Luckily, Wyatt decides I don’t need to be delayed today. I take my five-minute shower and race back to the room. They’ve left August on the floor. I don’t even register whatever comment Jack makes as he closes us in. August is curled up on his side, staring straight ahead at nothing.
At least he's not bleeding very heavily. I get everything I need from the cabinet and gently roll him over. He continues to stare up at the ceiling, eyes unfocused and glassy, face slack.
I lean into his gaze but he doesn’t register me.
Fuckfuckfuck. I should have paid better attention.
My hands shake as I work to stop the worst of the bleeding. August doesn’t even blink when I pour alcohol into the wounds.
In the end, his torso is a patchwork of bandages.
Five more than there should have been. Five more that were solely mine. Five more that pushed him over the line.
He still hasn’t moved, hasn’t returned.
August.
He hasn’t sung in weeks. It used to be all the time, nearly constant. Songs I’ve never heard but sometimes songs I recognized. He’d started to repeat those when he’d seen the recognition in my face. He was sweet like that.
He is sweet like that. He’s right here, he’s right here, he’srightfuckinghere.
All he ever tried to do was make things better for me. And I’ve never given him anything worth a damn.
I twine my unbroken fingers through his.
He looks right past me while I hold his hand even when I lift it to my cheek.
This isn’t like the time he was beaten to shit and I could hide under the guise of making sure his face wasn’t broken. It’s clear that I’m ignoring the rules, going outside the bounds of first-aid for his latest injuries and into the realm of something more comforting, so it’s no surprise that they start shocking me.

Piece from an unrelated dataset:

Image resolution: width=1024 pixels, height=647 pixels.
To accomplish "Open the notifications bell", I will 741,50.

I grit my teeth and ignore it. Push the pain to the back of my mind. If I can space out and cut August five more times than I should have, I can do this.

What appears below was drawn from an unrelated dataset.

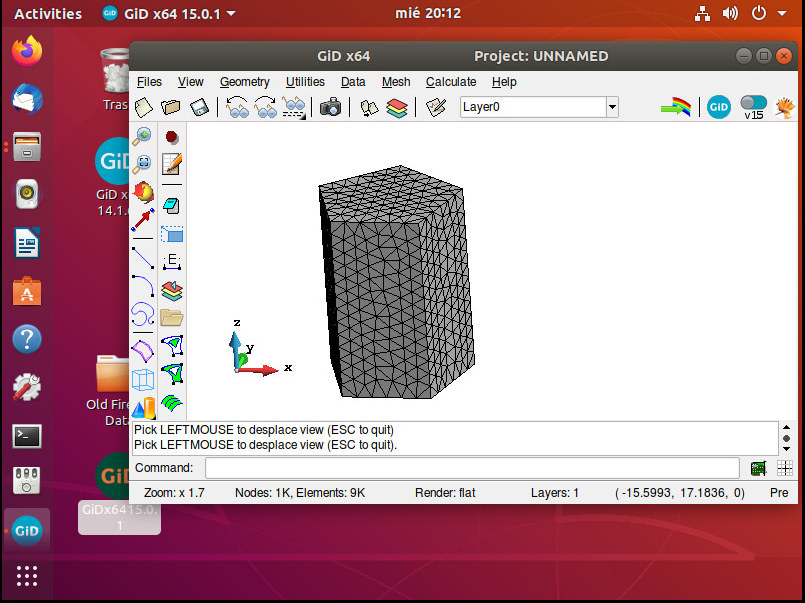Click the Zoom in magnifier tool
This screenshot has width=805, height=603.
(142, 136)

The next shock is stronger but I don’t let go. I focus on remembering the sound of August’s voice, singing one of my favorite songs. My song, he always called it, giving me a goofy wink and that dazzling, charismatic smile I used to want to roll my eyes at.
I reach up and run my fingers through his hair.
The waves are knotted and matted down. The auburn color darkened to brown.
I struggle to catch my breath after the third shock. I hold his face with both hands and move even closer, trying to get him to focus on my eyes.
He looks right through me.
I have to pause for the next. Let it run its course before I have control over my hands again.
I trace his temples and his jaw, trailing down the sides of his neck with my fingertips.
His empty gaze makes me feel sick.
He’s somewhere else entirely.
I’m out of time. My vision starts to go dark at the edges. If I’m not careful, I’ll fall on him and he’ll be even more hurt by me.
I draw back but, of course, I still get one more warning shock. It’s all I can do to stay conscious. I wind up across the floor from August, waiting to be able to breathe again, joints grinding against the concrete while my muscles tense and arch and spasm.
August doesn’t move at all. It’s like I’m not even here.
His life was in my hands.
I let him slip away, right between my fingers.
He’s gone.
And I don’t have any voice to call him back.